Bienaventurados los que tienen hambre
En los tiempos que se viven, diversos elementos configuran un panorama desconcertante en materia de información. Al mismo tiempo que recibimos de forma instantánea un cúmulo sorprendente de noticias en un volumen como nunca lo hubo antes en la historia de la humanidad, nos resulta difícil entender cómo los hechos verdaderamente trascendentes pasan a un segundo o tercer plano aplastados por la relevancia que los medios de comunicación y las redes sociales dan a sucesos que procuran encubrir lo importante drogando a los receptores de los mensajes con una deliberada política editorial que responde a un juego de intereses que subyace bajo lo que se escribe, se muestra o se dice.
Los contratos exorbitantes de los futbolistas, los 75 años de reinado de Isabel de Inglaterra, la moda, los escándalos sociales y políticos, el narcotráfico y la delincuencia, entregan los materiales necesarios para entretener a una ciudadanía que solo percibe una realidad distorsionada.
El 5 de julio pasado, la FAO (Organización para la Alimentación y la Agricultura de la ONU), la OMS (Organización Mundial de la Salud) y el Programa Mundial de Alimentos, hicieron entrega a António Gutérrez, Secretario General de las Naciones Unidas, de un lapidario informe sobre la “catástrofe inminente” que se avecina tras el fuerte incremento de la hambruna en el mundo.
Se señalan tres causas de este aumento actual: la pandemia del corona virus y sus derivados, el cambio climático y la guerra suscitada por la invasión de Rusia a Ucrania.
Los datos son indesmentibles.
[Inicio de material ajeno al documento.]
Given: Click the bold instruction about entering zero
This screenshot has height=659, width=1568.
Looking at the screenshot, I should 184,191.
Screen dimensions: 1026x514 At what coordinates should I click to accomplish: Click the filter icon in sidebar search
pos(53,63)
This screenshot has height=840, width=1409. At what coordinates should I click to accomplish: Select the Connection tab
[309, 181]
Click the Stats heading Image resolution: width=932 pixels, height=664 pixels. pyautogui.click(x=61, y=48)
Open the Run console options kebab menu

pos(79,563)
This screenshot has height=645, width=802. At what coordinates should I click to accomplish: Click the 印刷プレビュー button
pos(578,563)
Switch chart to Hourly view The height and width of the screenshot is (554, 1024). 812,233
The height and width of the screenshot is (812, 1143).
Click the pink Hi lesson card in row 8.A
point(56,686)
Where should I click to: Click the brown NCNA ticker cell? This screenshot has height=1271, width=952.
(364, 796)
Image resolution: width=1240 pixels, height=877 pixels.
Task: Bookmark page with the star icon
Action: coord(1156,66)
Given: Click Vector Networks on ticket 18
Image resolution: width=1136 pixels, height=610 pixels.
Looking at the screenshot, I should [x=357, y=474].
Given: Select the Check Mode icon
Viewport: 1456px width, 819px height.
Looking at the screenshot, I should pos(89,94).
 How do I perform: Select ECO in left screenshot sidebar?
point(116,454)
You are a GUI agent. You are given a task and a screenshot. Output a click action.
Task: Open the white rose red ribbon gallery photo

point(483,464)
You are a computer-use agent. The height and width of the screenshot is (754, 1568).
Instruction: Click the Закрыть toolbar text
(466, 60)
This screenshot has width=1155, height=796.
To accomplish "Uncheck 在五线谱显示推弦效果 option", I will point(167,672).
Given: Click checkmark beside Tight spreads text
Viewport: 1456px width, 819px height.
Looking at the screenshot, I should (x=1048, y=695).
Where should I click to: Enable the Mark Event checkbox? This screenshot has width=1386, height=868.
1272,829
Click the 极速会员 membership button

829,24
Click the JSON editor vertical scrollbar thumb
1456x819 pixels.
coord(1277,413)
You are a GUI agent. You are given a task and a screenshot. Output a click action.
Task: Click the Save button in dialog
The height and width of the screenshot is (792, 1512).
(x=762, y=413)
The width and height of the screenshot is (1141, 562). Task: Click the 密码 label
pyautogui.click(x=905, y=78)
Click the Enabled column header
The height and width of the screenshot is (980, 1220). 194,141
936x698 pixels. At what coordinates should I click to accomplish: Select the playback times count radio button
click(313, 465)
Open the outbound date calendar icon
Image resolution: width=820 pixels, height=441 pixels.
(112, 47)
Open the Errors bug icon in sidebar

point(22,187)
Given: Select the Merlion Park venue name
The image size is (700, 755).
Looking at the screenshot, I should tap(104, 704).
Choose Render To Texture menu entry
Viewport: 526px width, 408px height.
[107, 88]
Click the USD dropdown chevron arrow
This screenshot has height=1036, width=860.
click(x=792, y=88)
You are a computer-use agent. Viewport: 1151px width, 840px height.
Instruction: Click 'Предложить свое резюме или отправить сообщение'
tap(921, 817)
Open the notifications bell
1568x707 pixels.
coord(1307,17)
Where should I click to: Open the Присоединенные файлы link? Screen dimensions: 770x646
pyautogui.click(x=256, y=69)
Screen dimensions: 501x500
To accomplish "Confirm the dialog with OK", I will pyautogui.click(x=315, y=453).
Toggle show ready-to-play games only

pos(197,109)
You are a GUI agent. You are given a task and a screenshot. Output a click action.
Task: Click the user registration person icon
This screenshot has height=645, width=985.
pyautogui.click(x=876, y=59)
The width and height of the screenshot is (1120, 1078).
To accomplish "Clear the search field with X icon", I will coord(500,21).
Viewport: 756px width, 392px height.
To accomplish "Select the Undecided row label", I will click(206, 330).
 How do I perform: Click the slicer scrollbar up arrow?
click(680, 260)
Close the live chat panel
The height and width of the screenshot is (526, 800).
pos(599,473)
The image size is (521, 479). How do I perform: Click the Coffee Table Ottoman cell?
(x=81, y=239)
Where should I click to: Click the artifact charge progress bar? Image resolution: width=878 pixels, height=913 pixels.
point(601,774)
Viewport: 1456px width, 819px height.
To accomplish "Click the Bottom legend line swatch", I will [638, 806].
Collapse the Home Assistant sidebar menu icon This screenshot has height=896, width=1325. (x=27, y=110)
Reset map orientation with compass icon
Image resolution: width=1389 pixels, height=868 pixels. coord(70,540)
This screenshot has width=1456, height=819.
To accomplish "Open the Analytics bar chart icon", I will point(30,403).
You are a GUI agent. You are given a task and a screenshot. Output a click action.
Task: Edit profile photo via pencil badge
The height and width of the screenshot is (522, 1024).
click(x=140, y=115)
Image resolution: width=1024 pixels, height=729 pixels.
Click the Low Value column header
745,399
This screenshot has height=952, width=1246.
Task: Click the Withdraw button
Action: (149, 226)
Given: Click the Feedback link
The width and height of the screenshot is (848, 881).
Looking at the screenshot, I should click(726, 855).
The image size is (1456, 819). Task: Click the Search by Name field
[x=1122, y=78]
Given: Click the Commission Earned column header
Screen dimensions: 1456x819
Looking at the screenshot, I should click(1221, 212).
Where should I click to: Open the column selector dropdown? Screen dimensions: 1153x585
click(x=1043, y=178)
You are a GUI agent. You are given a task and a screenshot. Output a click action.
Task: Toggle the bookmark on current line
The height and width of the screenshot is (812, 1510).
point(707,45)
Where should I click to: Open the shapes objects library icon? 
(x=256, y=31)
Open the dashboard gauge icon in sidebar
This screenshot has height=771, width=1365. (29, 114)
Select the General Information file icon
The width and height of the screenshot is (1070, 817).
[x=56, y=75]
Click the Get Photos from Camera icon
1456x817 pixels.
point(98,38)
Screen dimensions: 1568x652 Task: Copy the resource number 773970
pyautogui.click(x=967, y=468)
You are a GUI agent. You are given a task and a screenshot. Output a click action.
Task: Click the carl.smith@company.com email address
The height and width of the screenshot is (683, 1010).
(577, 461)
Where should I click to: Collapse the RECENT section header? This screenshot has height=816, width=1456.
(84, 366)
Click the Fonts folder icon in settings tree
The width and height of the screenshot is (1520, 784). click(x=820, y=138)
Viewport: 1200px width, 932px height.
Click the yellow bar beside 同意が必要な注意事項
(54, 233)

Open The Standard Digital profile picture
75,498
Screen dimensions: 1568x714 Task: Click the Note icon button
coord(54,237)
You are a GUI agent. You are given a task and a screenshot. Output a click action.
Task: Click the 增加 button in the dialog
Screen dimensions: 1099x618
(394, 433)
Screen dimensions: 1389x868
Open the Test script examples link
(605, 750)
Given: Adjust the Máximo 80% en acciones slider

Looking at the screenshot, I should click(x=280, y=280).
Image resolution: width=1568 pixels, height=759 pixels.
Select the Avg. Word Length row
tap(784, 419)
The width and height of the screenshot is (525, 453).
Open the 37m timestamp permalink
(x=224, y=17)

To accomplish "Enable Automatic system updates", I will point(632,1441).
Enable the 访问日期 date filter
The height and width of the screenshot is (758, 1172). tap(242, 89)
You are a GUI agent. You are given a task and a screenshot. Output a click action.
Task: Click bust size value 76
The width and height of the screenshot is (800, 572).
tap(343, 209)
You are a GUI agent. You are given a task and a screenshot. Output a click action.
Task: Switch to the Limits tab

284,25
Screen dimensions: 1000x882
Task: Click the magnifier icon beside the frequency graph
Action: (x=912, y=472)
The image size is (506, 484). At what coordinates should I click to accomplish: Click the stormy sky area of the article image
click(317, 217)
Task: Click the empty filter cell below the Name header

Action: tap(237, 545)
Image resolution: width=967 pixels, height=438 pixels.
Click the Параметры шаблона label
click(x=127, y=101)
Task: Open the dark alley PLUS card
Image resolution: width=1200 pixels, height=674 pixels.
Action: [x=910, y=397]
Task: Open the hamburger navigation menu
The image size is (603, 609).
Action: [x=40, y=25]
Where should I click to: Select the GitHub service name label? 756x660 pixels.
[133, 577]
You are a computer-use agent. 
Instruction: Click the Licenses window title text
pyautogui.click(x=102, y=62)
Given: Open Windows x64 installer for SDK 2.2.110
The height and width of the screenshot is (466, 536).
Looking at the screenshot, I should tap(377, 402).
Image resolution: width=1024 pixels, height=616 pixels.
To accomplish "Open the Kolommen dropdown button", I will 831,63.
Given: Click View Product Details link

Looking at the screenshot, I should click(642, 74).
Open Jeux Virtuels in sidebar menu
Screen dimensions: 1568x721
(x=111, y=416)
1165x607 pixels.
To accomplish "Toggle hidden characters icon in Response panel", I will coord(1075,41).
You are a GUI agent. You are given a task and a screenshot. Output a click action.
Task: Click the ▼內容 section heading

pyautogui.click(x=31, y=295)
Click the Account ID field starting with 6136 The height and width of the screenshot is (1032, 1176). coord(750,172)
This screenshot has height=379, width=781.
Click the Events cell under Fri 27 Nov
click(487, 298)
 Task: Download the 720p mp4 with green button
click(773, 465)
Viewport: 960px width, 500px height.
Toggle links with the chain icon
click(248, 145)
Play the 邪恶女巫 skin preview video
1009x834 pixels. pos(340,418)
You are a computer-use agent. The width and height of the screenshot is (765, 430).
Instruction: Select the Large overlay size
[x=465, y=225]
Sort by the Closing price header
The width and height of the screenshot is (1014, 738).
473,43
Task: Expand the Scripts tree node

Si en el 2019 el hambre afectaba a 678 millones de personas, la cifra había subido a 782 millones al año siguiente y a 828 millones en 2021. Todo indica, por lo demás, que 2022 marcará un número record.
El escándalo alimentario, si bien afecta predominantemente a naciones de África y Asia, se cuela por todos los intersticios del planeta pues tiene consecuencias políticas, sociales y sanitarias. Al interior de los países, esta crisis genera altos niveles de inestabilidad y una desnutrición generalizada especialmente en segmentos de infancia y adolescencia, todo lo cual se traduce a corto andar en el ya incontrolable fenómeno de migración masiva hacia lugares que ofrecen mejores expectativas de vida.
Las políticas de ayuda, promovidas por la misma organización mundial, alcanzan niveles no despreciables del orden de los 630.000 millones dólares anuales pero, al mismo tiempo que con frecuencia entregan alimentos no nutritivos ni saludables, por su naturaleza y origen afectan sin vuelta a la agricultura local.
Para cerrar el cuadro, es imprescindible tener en cuenta el problema demográfico: A fines del presente año la población mundial alcanzará a 8.000 millones de personas.
En América Latina y el Caribe el fenómeno tiene características específicas. El subcontinente en teoría cuenta con los elementos indispensables para asegurar la alimentación de toda su población. Sin embargo, la expansión constante de la superficie dedicada a los monocultivos, el cambio de uso del suelo que ha desplazado la agricultura campesina para abrir paso a los cultivos forestales con grave afectación de la vida rural. El hambre aumentó en el 2021 en 13,8 millones de personas alcanzando ya a un total de 59,7 millones. Una cantidad importante de personas “en situación de calle” subsiste solo gracias a la acción caritativa de instituciones o personas pero con la incertidumbre de que mañana no tendrán qué comer.
Bajo estos prismas es fácil explicarse el porqué de las explosiones sociales que han reventado en muchos países. Estas, por supuesto, no solucionan los problemas pero sin duda ayudan a que como sociedad se tome debida conciencia acerca de la situación de inequidad en que se vive.